Rain damage to RAF Fairford facilities estimated at $200,000
July 25, 2007
European edition, Wednesday, July 25, 2007
RAF FAIRFORD, England — Base officials estimated Tuesday that last week’s monsoon-like downpours caused roughly $200,000 in flood damage to base facilities.
Ten facilities and eight housing units were damaged after 5½ inches of rain fell on Friday. The rainstorm, followed by additional rain over the weekend, flooded nearby towns and left thousands without running water. It also caused major disruptions in road and rail networks.
Minor flood damage on RAF Welford has been included in the $200,000 estimate.
On Tuesday, most of the water on Fairford had receded, with some still visible on the eastern portion of the runway. The base is fully mission capable and in a recovery period, according to Maj. Steve Grace, commander of the 420th Civil Engineering Squadron.
“We can still operate the same way we did last Thursday before the storm. We’ll just have to go in and do some cleanup,” Grace said, adding that the base plans to initiate work orders and hire contractor support in the near future.
Base personnel acted quickly during Friday’s storm surge to divert water from buildings and housing areas, using sandbags and barriers. Without those quick actions, Fairford’s 84-unit housing area could have had a few inches of water in almost every house, he said.
“We avoided significant trouble to our military families,” he said.
The base supports roughly 200 airman and their families.
Eight households weren’t so lucky. Those families have been displaced into temporary quarters on base, Fairford housing manager Linda Freeman said.
She said the housing area had about $30,000 in damage, but that amount may increase since her office received a few more reports of flooded homes on Tuesday.
“Carpet was actually floating in some of them,” Freeman said.
Fairford’s community center suffered the most significant damage as water seeped onto its carpets, hardwood floors and walls.
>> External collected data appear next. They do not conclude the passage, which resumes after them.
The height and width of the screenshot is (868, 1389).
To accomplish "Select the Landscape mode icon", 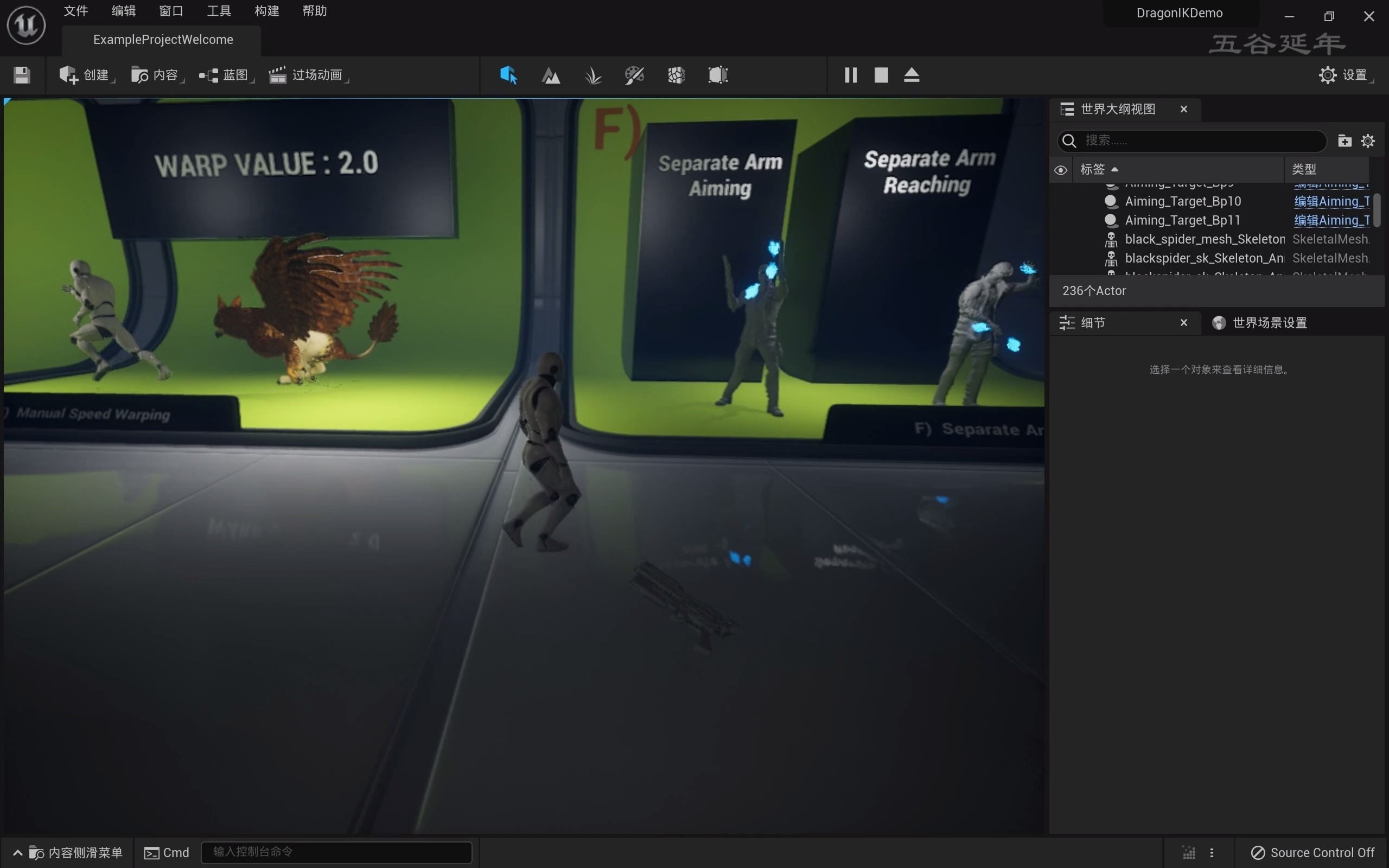I will coord(550,75).
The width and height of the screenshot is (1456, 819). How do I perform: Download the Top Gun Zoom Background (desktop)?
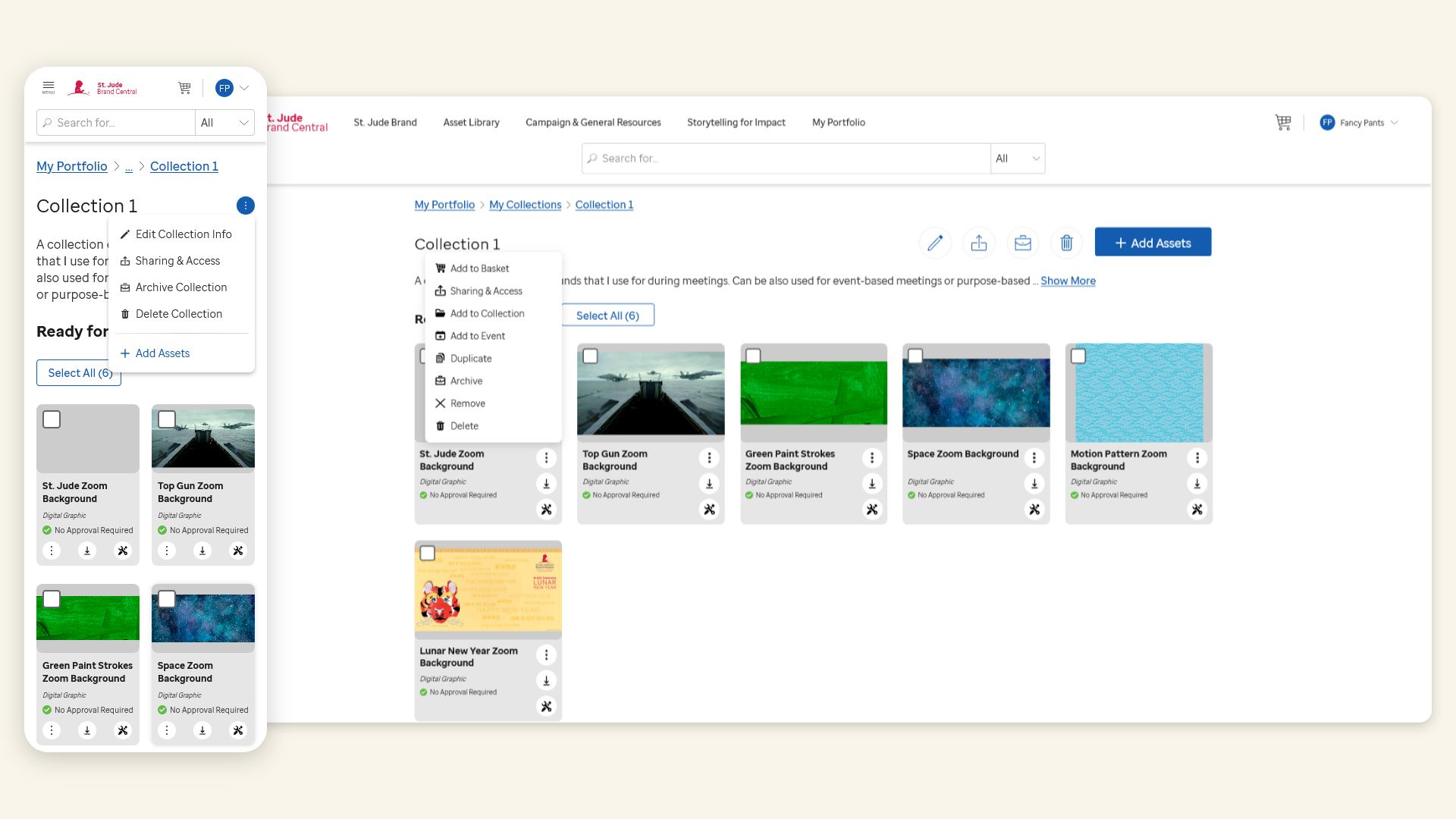[709, 484]
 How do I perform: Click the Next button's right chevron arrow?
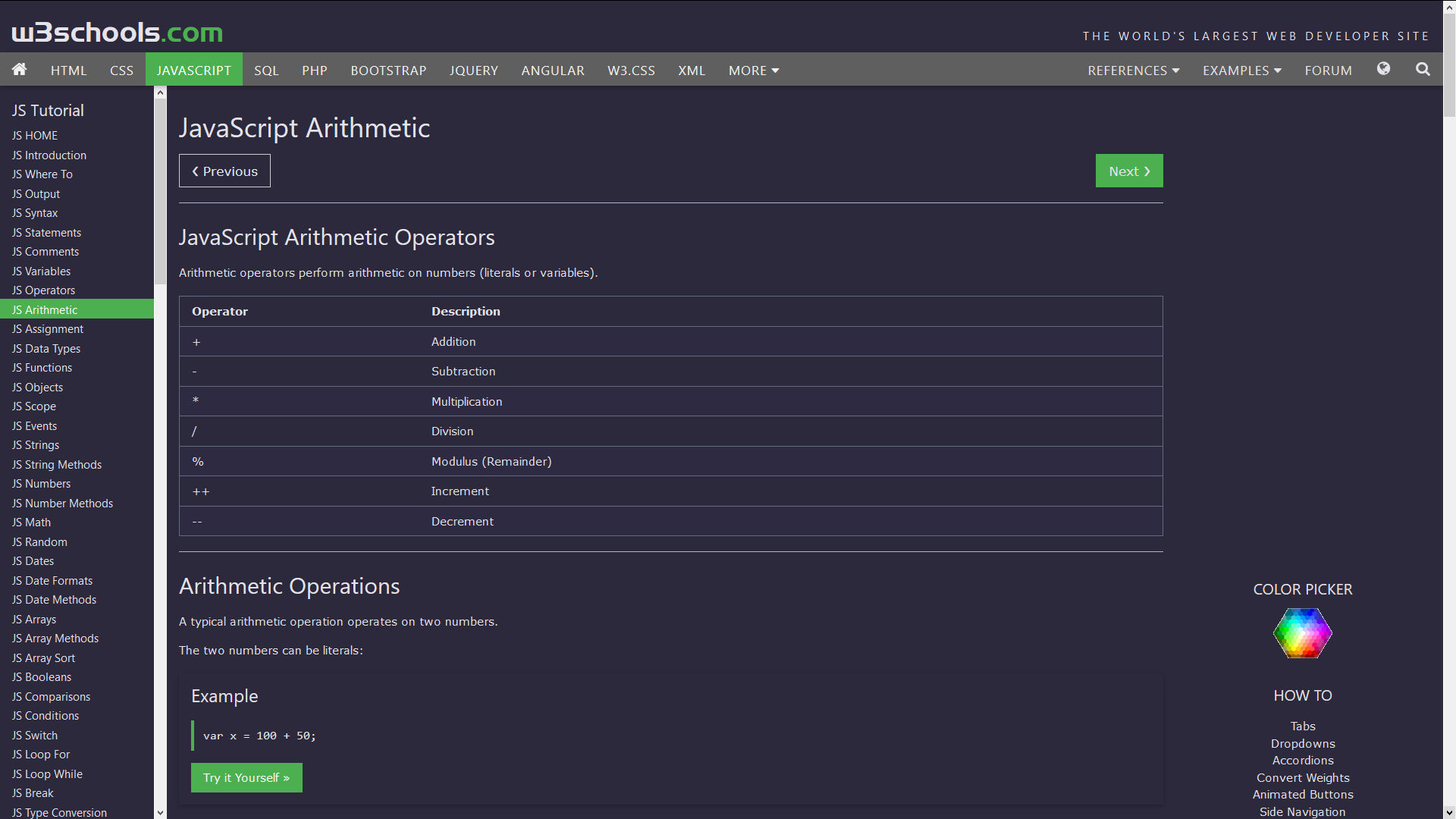1147,171

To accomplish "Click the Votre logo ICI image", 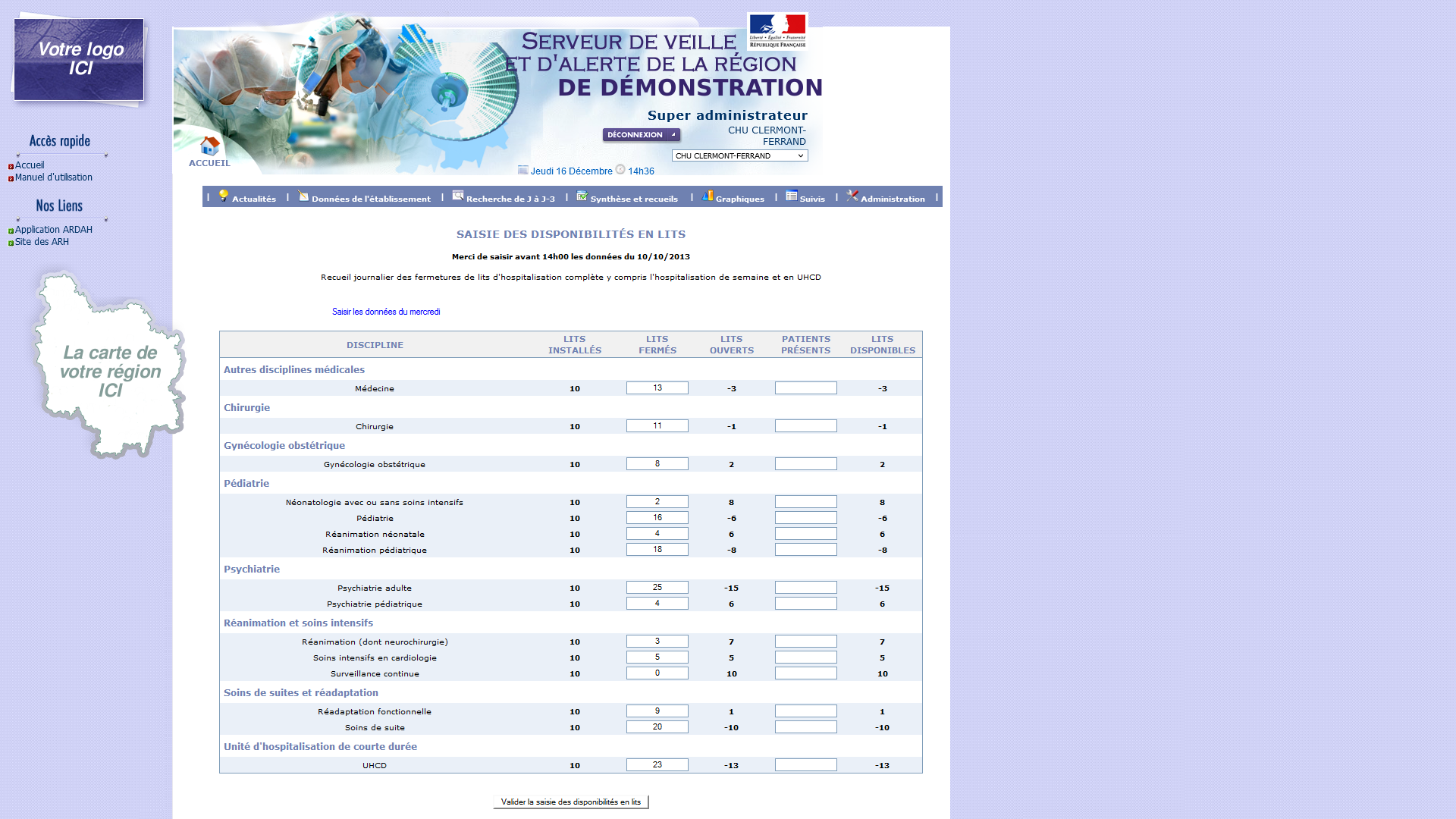I will pyautogui.click(x=79, y=59).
The roof also was leaking.
“That’ll be the biggest price tag out of that $200,000; probably close to half of that,” Grace said.
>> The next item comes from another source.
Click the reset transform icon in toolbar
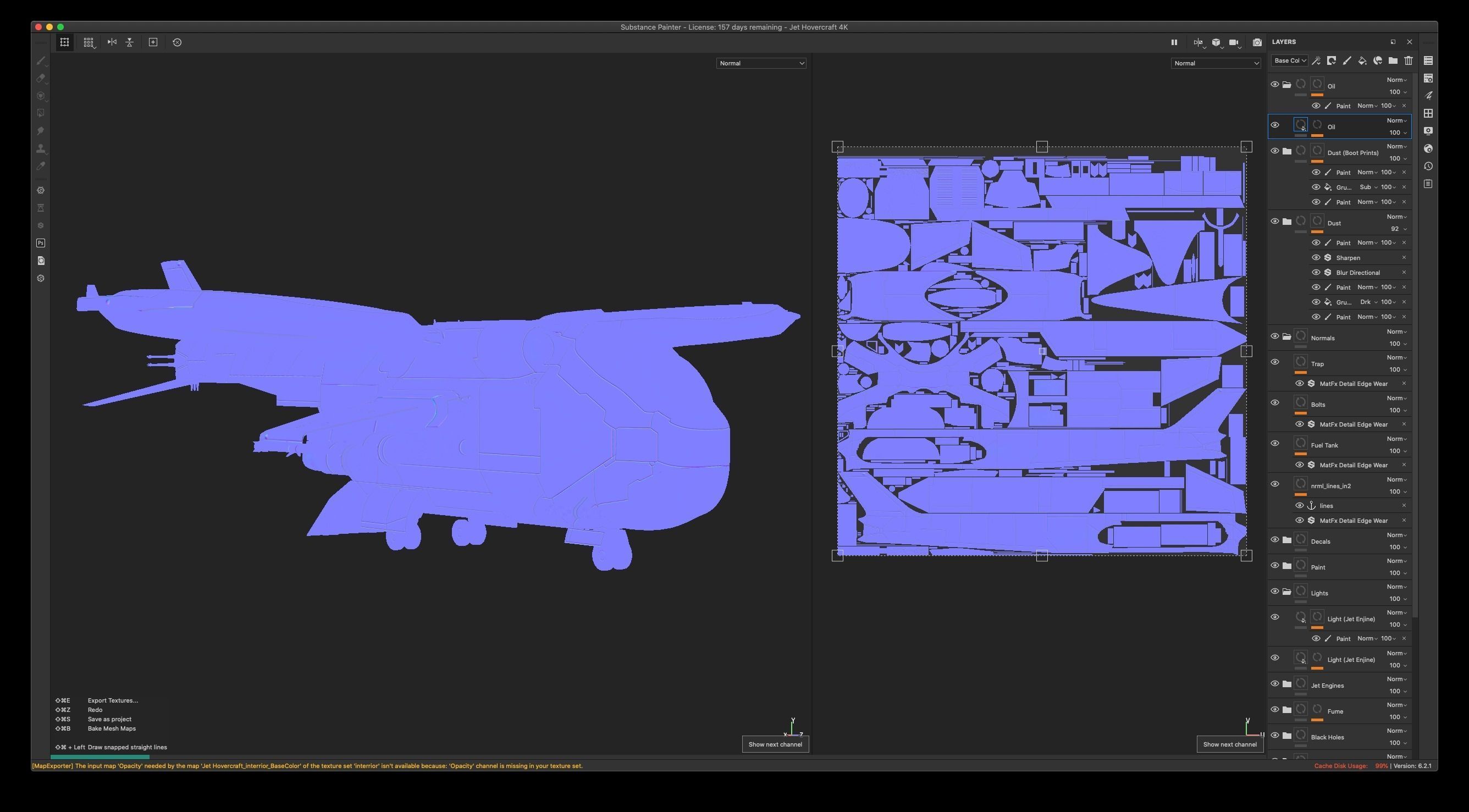Image resolution: width=1469 pixels, height=812 pixels. (x=177, y=42)
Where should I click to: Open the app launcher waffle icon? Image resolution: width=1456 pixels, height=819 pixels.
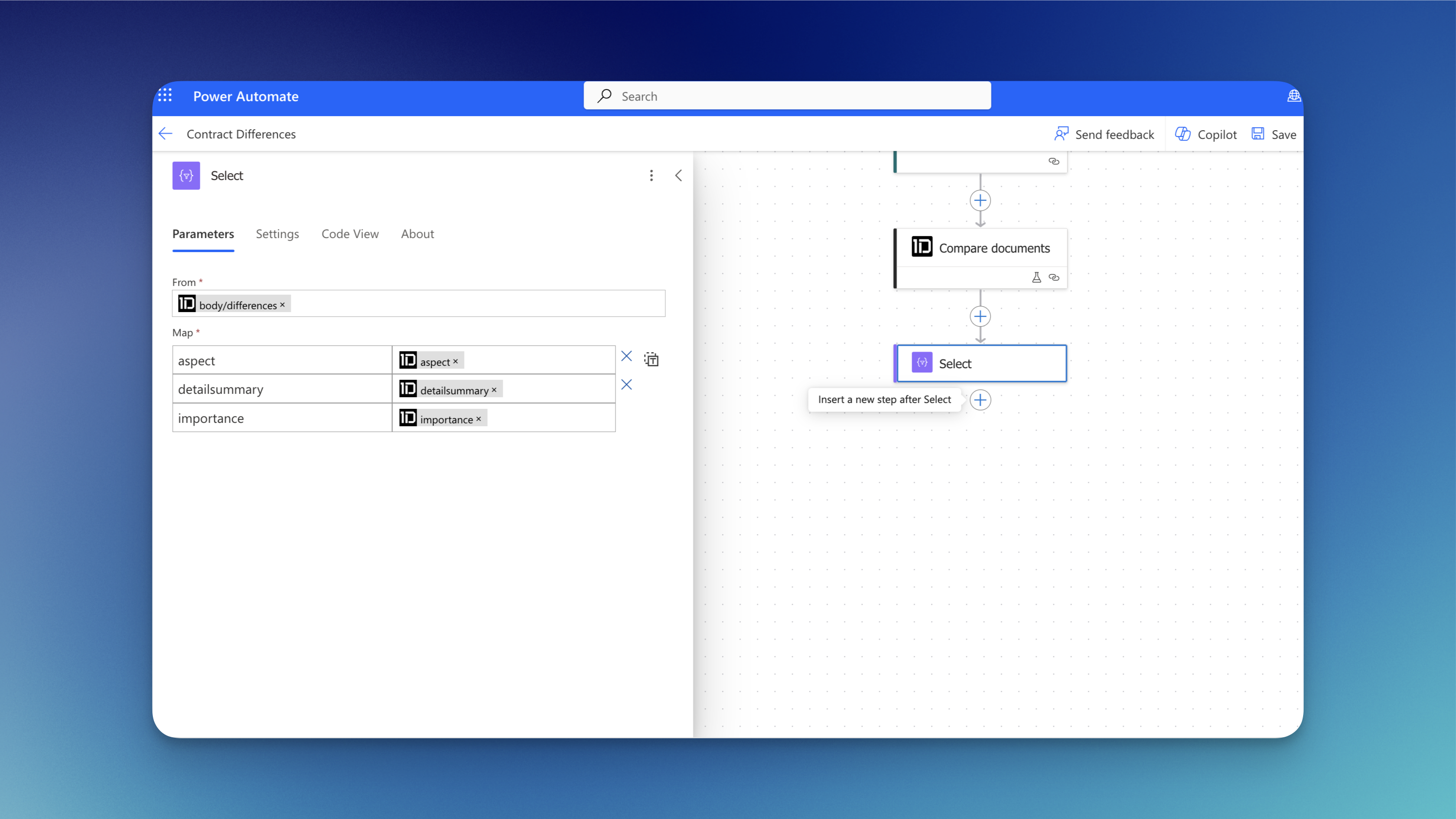tap(165, 95)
Anticipated rainfall in the forecast that could cause even more flooding in the area isn’t worrying the base command too much.
“We’re pretty sure that we’ve seen the worst of it,” Grace said.
If the local community sees more flooding, the base could be adversely affected since it relies on off-base commercial power, he said.
“If they get a lot more rain north of here and off base, not only will that be a hardship to our folks who live in the local communities, but at some point we’ll have to worry about electrical systems,” Grace said. “That’ll be something we’ll have to take care of with backup power.”
He also said base personnel could assist local communities in flood relief, which they have already done with operations in the past, such as placing sandbags.